I tried the driver from nvidia directly:
I executed the following
sudo apt install nvidia-cuda-toolkit
sudo apt install nvidia-utils-470
wget https://developer.download.nvidia.com/compute/cuda/repos/ubuntu2204/x86_64/cuda-keyring_1.1-1_all.deb
sudo dpkg -i cuda-keyring_1.1-1_all.deb
sudo apt-get update
sudo apt-get -y install cuda
At this point I rebooted, and during boot the following error came up:
[ 7.001282] nvidia: loading out-of-tree module taints kernel.
[ 7.001288] nvidia: module license 'NVIDIA' taints kernel.
[ 7.001289] Disabling lock debugging due to kernel taint
[ 7.001292] nvidia: module verification failed: signature and/or required key missing - tainting kernel
[ 7.001292] nvidia: module license taints kernel.

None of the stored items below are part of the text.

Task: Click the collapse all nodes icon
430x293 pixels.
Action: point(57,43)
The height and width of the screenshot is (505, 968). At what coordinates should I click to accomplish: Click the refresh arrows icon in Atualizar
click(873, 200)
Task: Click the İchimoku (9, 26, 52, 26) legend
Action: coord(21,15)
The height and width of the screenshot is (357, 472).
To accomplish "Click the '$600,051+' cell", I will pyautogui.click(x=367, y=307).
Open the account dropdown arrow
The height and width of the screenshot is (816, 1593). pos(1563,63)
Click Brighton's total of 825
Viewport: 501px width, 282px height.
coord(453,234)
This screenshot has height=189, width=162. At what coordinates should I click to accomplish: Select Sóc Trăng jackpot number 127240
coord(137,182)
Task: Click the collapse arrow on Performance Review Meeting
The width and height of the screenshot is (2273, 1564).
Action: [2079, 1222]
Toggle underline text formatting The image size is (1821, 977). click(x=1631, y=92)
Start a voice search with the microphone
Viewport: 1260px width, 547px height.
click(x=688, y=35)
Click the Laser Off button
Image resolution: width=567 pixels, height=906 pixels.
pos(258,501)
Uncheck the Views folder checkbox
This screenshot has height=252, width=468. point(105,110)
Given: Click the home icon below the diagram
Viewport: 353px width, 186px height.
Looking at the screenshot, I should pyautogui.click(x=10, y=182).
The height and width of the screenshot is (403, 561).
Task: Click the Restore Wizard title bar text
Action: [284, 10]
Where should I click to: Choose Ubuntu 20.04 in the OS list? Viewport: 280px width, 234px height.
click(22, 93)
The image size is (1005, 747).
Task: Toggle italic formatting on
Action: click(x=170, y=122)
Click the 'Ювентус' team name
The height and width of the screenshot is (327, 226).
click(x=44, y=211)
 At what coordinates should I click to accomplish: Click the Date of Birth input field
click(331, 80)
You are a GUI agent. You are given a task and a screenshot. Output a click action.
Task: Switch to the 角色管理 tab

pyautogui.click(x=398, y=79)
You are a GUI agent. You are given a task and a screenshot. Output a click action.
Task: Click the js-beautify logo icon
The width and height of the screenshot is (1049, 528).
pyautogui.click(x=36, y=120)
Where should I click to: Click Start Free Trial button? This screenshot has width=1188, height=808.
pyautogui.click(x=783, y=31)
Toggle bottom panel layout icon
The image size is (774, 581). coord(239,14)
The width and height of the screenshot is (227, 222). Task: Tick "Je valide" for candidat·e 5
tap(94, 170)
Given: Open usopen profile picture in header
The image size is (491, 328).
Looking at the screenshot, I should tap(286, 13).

[ 7.110035] nvidia-nvlink: Nvlink Core is being initialized, major device number 509
[ 7.110041] NVRM: The NVIDIA GeForce GT 710 GPU installed in this system is
NVRM: supported through the NVIDIA 470.xx Legacy drivers. Please
NVRM: visit http://www.nvidia.com/object/unix.html for more
NVRM: information. The 550.54.14 NVIDIA driver will ignore
NVRM: this GPU. Continuing probe...
[ 7.111370] NVRM: No NVIDIA GPU found.
[ 7.111707] nvidia-nvlink: Unregistered Nvlink Core, major device number 509
It seems that driver 550 was somehow installed instead of the 470 which is supported for my GPU. I reinstalled 470 with
sudo apt install nvidia-driver-470
And now I get the same error.
NVIDIA Accelerated Graphics Driver for Linux-x86_64 (470.182.03)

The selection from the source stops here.